[Opening GIVEN ENTRIES section]

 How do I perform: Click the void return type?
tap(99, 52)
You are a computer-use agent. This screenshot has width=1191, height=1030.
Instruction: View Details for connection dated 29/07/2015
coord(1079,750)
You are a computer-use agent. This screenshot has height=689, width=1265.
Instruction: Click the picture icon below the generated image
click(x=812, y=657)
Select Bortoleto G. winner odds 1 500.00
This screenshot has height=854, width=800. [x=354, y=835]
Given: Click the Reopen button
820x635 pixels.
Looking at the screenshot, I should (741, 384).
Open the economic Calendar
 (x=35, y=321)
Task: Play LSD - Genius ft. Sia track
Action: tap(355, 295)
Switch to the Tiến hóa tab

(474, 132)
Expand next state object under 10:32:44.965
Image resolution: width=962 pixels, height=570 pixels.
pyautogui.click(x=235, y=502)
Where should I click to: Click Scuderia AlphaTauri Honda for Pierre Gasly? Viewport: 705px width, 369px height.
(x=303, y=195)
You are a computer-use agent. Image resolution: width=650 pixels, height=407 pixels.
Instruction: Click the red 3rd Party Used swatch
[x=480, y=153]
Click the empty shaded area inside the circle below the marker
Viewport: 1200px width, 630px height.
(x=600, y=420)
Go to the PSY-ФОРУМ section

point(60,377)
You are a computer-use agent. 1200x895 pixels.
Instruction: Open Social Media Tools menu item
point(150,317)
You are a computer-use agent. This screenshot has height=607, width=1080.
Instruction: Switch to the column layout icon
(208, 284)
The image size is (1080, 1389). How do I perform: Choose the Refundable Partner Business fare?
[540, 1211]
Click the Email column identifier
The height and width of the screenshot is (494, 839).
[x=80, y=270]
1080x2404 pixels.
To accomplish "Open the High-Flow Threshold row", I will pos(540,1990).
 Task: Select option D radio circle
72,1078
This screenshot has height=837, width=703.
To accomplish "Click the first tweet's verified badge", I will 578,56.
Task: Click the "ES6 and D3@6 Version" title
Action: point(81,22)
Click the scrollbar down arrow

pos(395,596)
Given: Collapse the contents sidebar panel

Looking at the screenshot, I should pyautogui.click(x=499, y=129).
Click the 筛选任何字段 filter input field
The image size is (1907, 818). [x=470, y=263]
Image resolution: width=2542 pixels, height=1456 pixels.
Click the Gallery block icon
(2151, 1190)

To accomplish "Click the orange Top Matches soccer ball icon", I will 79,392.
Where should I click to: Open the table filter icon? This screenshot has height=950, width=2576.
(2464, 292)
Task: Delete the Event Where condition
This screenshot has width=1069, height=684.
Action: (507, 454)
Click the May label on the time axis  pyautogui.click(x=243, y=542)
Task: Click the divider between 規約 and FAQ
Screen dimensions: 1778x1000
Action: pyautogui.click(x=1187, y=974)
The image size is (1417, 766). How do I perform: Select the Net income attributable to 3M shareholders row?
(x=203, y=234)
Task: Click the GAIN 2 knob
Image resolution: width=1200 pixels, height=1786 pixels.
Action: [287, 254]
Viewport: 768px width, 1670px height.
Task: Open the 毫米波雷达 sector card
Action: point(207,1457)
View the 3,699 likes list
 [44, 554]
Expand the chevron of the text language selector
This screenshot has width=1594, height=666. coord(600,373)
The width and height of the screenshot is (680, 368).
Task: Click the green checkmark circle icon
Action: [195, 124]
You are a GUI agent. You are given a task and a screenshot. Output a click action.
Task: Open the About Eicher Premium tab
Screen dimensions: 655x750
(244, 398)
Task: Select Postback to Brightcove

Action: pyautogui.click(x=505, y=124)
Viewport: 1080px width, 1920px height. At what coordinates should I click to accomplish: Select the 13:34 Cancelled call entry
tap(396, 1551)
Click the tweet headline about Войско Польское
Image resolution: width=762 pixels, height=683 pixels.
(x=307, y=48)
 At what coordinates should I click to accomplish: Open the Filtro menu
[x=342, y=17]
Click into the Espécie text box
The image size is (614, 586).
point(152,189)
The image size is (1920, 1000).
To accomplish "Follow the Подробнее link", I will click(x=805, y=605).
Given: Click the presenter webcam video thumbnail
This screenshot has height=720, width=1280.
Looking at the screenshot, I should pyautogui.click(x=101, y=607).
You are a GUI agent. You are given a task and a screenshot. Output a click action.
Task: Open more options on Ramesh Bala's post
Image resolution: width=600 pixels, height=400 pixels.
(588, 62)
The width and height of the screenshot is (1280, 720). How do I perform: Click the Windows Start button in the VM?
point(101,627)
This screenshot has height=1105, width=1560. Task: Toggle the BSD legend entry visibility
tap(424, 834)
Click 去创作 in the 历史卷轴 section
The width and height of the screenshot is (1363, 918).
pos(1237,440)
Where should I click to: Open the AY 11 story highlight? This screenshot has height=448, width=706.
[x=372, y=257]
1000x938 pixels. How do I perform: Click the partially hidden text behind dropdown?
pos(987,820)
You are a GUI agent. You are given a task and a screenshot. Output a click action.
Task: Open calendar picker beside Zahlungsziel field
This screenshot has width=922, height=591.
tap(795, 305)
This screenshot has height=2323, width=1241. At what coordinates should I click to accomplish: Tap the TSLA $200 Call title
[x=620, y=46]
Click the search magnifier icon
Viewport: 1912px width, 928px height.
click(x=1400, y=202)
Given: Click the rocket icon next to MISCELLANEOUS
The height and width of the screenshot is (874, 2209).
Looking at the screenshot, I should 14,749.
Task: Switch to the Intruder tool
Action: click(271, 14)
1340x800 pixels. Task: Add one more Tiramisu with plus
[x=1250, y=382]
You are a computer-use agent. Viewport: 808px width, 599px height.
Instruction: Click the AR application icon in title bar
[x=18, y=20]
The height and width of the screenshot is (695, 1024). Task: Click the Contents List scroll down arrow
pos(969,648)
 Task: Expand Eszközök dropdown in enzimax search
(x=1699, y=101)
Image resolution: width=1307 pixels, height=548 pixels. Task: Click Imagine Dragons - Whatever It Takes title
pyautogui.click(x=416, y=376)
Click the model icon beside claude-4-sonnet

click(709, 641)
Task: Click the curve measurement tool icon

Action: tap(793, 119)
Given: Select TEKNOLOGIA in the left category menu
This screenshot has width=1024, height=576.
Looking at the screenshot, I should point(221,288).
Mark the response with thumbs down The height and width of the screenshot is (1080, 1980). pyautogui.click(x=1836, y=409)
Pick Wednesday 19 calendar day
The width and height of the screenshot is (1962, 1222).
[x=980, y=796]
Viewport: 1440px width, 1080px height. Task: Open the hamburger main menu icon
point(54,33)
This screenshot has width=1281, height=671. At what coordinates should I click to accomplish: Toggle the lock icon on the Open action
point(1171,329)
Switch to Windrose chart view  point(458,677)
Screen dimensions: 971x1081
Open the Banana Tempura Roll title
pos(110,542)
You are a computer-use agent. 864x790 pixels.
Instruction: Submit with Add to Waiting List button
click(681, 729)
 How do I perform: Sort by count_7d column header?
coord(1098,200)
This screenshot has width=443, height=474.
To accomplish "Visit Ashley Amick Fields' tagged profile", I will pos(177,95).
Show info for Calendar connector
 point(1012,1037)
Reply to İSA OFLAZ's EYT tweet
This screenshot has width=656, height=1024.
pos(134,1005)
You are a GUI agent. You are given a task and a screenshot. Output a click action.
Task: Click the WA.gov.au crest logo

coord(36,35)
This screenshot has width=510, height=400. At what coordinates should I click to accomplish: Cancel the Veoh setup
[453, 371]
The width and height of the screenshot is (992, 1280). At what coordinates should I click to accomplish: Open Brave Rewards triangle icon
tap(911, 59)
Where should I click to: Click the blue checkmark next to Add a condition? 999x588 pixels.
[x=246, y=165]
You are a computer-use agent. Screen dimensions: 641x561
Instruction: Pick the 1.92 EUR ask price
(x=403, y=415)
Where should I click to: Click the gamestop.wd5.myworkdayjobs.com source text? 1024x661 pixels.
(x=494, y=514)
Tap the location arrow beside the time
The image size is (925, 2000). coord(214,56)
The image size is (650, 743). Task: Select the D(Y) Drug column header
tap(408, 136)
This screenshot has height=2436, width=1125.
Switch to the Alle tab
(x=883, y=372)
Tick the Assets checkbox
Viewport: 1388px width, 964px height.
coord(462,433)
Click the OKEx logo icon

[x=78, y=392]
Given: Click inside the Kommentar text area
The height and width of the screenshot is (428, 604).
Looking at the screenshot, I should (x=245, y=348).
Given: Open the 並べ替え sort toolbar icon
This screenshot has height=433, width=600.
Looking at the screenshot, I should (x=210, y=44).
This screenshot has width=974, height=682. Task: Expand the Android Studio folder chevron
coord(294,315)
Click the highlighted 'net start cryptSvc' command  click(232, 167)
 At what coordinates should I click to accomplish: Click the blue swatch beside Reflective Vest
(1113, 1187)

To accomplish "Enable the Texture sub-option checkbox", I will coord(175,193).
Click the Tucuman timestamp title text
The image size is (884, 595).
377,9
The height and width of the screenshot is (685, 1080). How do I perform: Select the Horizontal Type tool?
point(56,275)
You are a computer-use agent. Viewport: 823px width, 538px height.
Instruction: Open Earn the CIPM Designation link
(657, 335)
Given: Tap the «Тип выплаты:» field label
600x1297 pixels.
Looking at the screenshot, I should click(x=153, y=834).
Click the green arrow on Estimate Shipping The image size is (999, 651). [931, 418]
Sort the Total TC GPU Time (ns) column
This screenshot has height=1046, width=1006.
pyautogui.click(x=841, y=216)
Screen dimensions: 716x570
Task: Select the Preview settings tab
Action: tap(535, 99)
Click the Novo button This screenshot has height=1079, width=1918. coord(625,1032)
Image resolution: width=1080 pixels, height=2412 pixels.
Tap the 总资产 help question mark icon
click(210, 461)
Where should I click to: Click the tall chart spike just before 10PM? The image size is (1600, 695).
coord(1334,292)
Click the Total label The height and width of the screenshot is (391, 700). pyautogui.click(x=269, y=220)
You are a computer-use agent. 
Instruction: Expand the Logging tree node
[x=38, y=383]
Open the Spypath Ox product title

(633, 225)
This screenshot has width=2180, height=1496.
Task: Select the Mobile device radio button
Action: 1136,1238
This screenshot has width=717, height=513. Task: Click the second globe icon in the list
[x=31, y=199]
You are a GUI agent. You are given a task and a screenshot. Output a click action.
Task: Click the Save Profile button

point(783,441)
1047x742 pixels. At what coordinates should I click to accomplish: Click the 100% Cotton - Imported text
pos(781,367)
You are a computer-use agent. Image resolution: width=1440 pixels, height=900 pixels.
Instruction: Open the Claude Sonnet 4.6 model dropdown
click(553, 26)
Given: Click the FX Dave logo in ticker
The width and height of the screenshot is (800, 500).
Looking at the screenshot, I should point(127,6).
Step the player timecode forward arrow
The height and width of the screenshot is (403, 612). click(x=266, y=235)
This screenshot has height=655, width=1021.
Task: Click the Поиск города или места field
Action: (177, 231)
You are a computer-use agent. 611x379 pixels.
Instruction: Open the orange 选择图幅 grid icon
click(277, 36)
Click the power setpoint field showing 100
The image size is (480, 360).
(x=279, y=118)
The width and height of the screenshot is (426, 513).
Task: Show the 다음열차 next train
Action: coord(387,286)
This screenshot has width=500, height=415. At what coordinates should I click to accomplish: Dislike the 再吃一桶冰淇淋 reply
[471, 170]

[Closing GIVEN ENTRIES section]

■ **EXERCISE**
Look above for the line containing "This screenshot has height=1046, width=1006.". From there to the final line of the entries, repeat every line exactly.

■ **RESPONSE BOX**
This screenshot has height=1046, width=1006.
pyautogui.click(x=841, y=216)
Screen dimensions: 716x570
Task: Select the Preview settings tab
Action: tap(535, 99)
Click the Novo button This screenshot has height=1079, width=1918. coord(625,1032)
Image resolution: width=1080 pixels, height=2412 pixels.
Tap the 总资产 help question mark icon
click(210, 461)
Where should I click to: Click the tall chart spike just before 10PM? The image size is (1600, 695).
coord(1334,292)
Click the Total label The height and width of the screenshot is (391, 700). pyautogui.click(x=269, y=220)
You are a computer-use agent. 
Instruction: Expand the Logging tree node
[x=38, y=383]
Open the Spypath Ox product title

(633, 225)
This screenshot has width=2180, height=1496.
Task: Select the Mobile device radio button
Action: 1136,1238
This screenshot has width=717, height=513. Task: Click the second globe icon in the list
[x=31, y=199]
You are a GUI agent. You are given a task and a screenshot. Output a click action.
Task: Click the Save Profile button

point(783,441)
1047x742 pixels. At what coordinates should I click to accomplish: Click the 100% Cotton - Imported text
pos(781,367)
You are a computer-use agent. Image resolution: width=1440 pixels, height=900 pixels.
Instruction: Open the Claude Sonnet 4.6 model dropdown
click(553, 26)
Given: Click the FX Dave logo in ticker
The width and height of the screenshot is (800, 500).
Looking at the screenshot, I should point(127,6).
Step the player timecode forward arrow
The height and width of the screenshot is (403, 612). click(x=266, y=235)
This screenshot has height=655, width=1021.
Task: Click the Поиск города или места field
Action: (177, 231)
You are a computer-use agent. 611x379 pixels.
Instruction: Open the orange 选择图幅 grid icon
click(277, 36)
Click the power setpoint field showing 100
The image size is (480, 360).
(x=279, y=118)
The width and height of the screenshot is (426, 513).
Task: Show the 다음열차 next train
Action: coord(387,286)
This screenshot has width=500, height=415. At what coordinates should I click to accomplish: Dislike the 再吃一桶冰淇淋 reply
[471, 170]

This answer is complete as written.